From the entries that follow, copy exactly the lines beginning at the line holding "You are a GUI" and continuing through the line holding "This screenshot has width=600, height=551.".
BEGIN SUPPLIED ENTRIES
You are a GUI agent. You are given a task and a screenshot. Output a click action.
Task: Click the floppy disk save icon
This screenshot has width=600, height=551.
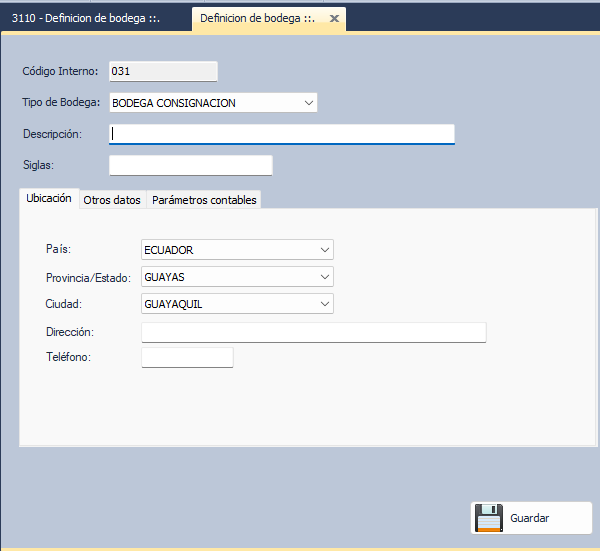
END SUPPLIED ENTRIES
BEGIN SUPPLIED ENTRIES
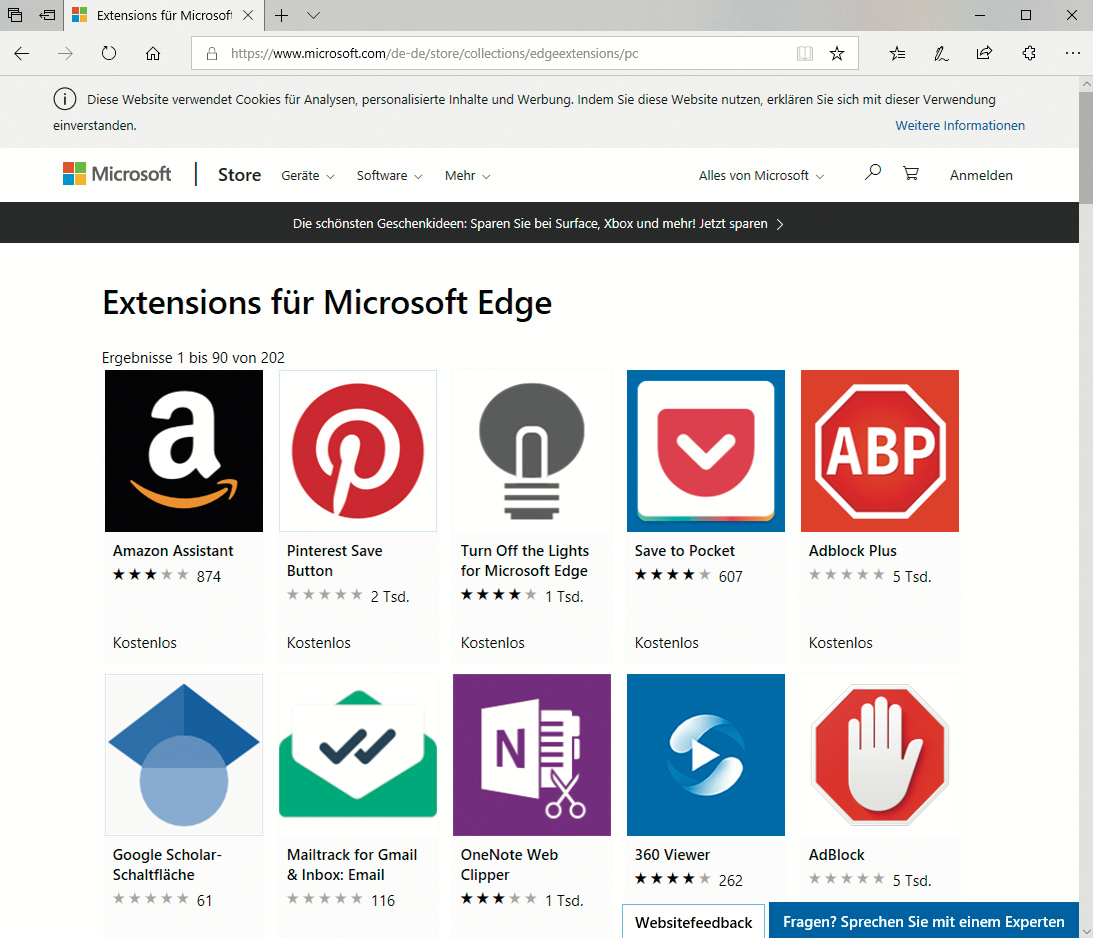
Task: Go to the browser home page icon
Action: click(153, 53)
END SUPPLIED ENTRIES
BEGIN SUPPLIED ENTRIES
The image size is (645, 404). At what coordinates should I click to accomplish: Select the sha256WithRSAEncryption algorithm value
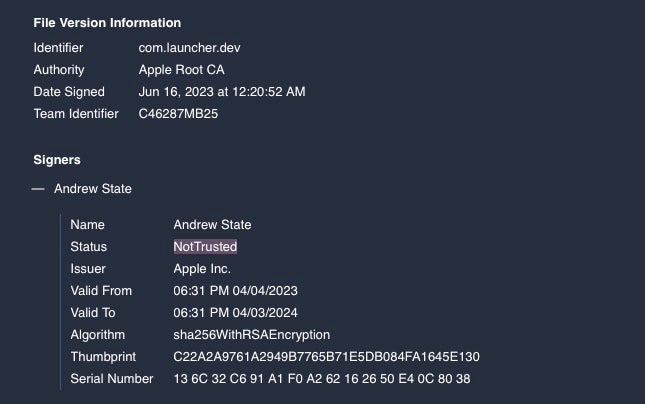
END SUPPLIED ENTRIES
RESULT FOR THIS EXERCISE:
You are a GUI agent. You are given a task and a screenshot. Output a click action.
Task: Click the floppy disk save icon
This screenshot has width=600, height=551.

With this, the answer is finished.